- _BRIEF_
Copy each line of the following data that contains "agent".

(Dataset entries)
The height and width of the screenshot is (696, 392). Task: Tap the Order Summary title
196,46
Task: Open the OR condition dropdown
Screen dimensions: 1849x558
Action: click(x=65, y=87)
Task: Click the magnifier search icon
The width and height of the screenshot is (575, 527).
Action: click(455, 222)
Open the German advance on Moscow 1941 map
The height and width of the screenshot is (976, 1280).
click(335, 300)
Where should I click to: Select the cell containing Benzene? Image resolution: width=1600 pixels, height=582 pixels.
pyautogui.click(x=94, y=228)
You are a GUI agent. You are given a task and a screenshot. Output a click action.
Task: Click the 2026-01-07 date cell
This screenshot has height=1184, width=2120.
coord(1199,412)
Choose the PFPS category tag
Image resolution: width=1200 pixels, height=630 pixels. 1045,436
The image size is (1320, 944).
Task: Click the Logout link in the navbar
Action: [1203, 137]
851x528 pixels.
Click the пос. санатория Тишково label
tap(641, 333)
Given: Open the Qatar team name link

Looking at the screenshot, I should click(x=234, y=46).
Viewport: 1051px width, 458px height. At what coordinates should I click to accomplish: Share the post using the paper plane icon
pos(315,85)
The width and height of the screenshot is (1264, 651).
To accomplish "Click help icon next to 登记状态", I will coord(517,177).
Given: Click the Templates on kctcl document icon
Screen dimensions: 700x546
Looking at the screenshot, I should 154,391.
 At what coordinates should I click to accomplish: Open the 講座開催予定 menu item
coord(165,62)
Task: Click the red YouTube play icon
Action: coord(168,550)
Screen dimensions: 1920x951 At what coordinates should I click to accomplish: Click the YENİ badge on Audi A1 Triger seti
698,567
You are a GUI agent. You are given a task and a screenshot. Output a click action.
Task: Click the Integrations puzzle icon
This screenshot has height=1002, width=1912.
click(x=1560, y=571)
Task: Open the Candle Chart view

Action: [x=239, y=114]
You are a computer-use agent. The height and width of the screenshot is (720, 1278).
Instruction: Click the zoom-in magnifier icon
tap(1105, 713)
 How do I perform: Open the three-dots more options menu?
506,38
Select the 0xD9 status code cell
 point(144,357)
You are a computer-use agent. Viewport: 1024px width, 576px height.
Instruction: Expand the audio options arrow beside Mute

- _WRITTEN RESPONSE_
You are a GUI agent. You are given a task and a screenshot. Output a click action.
You are a GUI agent. You are given a task and a screenshot. Output a click action.
You are a computer-use agent. The height and width of the screenshot is (720, 1278).
You are a computer-use agent. Viewport: 1024px width, 576px height.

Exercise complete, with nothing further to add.